We have a couple options here:
from @bhousel's reply, it sounds like tacking on ?blankTile=false
might be sufficient all on its own to leverage logic already present in iD 1
we could check ETags
instead of appending the discouraged parameter above in a similar effort to intercept blank tiles.
at closer zooms, we could make requests to the service's associated tilemap
to determine whether individual tiles are present. this is an optimization, the most complicated option and what is done in other ArcGIS clients. that said, i fully support @bhousel's desire to keep it simple.
1 More info about the use of tilemaps, ETags and a recommendation to not use blankTile=false
can be found in the article below
@bhousel , @jgravois
How does JOSM solve this? If I zoom in at a zoomlevel that does not exist (both the ESRI layer and Bing), JOSM initially shows an error, but then happily loads the correct image of the highest zoom with larger "pixels". This happens both on the ESRI World Imagery layer, and for Bing:
from @bhousel's reply, it sounds like tacking on ?blankTile=false might be sufficient all on its own to leverage logic already present in iD 1
Nice! I'll try this first, thanks @jgravois..
Adding ?blankTile=false
did the trick 👍
Great! So that's going to be part of the next roll out of changes to iD?
Yes!
:saxophone:
I would be more than happy if ID allow zoom level edition of ANY Imaginary above the 400 meters high. I use and love ID over JOSM and Potlatch but mapping large areas with 400 meters height of view is almost impossible. In Bolivia we have really large areas of parks and naturals that exceed by far the 400 meters level
Any idea why Strava heatmap disappear when zoom > 16 ? I would like to have some overzoom like with other imagery sources. I am using https://heatmap-external-{switch:a,b,c}.strava.com/tiles-auth/ride/hot/{zoom}/{x}/{y}.png?px=256&Key-Pair-Id=xxx&Policy=yyy&Signature=zzz
I tried adding &blankTile=false without success... (I know that current status about Strava heatmap and tracing allowance is no clear, but this does not answer to the question "why nothing beyond zoom 16 ?")
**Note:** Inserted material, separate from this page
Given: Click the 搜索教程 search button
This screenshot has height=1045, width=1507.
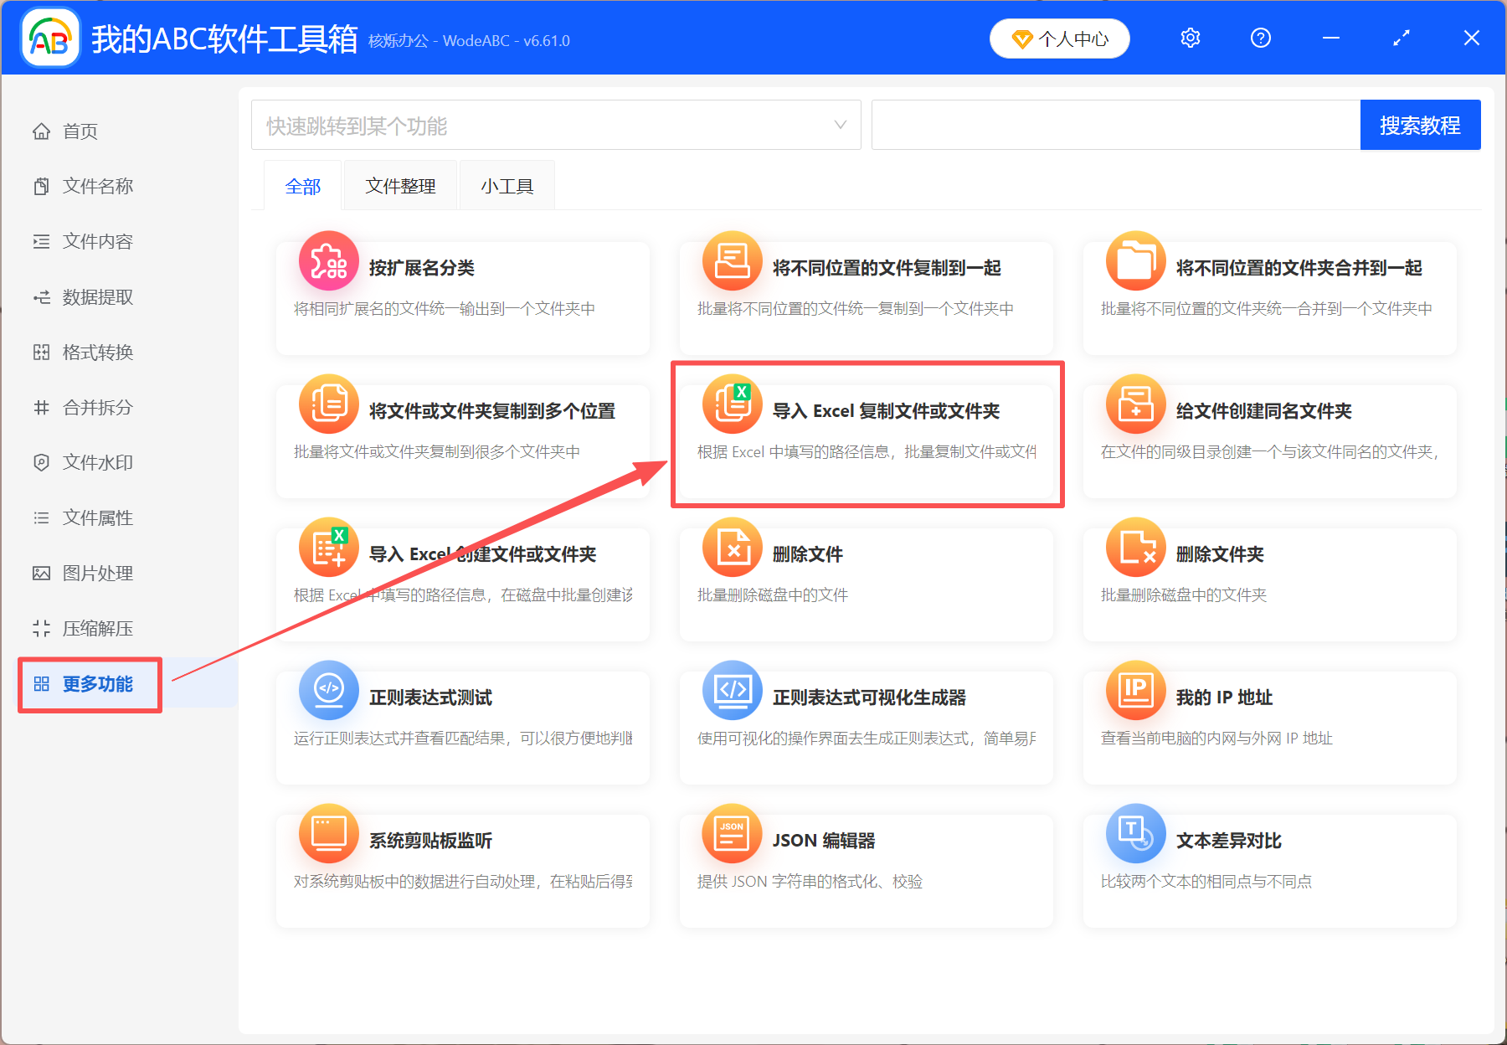Looking at the screenshot, I should tap(1420, 124).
Any idea why Strava heatmap disappear when zoom > 16 ? I would like to have some overzoom like with other imagery sources.
I'm not sure.. You could open the developer console and see what responses you get from their tile server. If it returns things like 4xx or 5xx errors, it means that there is no imagery at that zoom.
I tried adding &blankTile=false without success...
Yeah, that's something that works only for the Esri tile servers.
According to Firefox developer console (that I opened the first time in my life yesterday to get those Key-Pair-Id and so on...) it seems like I get "empty" tiles of 1.20 kB each...
While a nice addition to iD and other editors, the ESRI World Imagery seems not to be available in some of the highest zoom levels possible with iD. If you zoom in to far in a certain region, you end up with grey tiles with an error text "Map data not yet available" visible in the editor.
This somewhat limits the usefulness of this imagery layer, compared to e.g. Bing, where I have never witnessed this behaviour.
Actually, it seems to depend on the specific spot as to what zoomlevel you still get imagery, e.g. I have seen the imagery being replaced by the warning at Z19 or 20 in different locations.
I have no idea if it is possible to detect this based on the imagery service, but it would be kind of nice if iD allowed for some form of "over-zoom" on the ESRI layer, never showing the warning, but instead showing enlarged / interpolated (but blurred) tiles of the last available zoom levels.
Of course, the quality will suffer, but at least you would still have some guidance when zooming and trying to make some edit.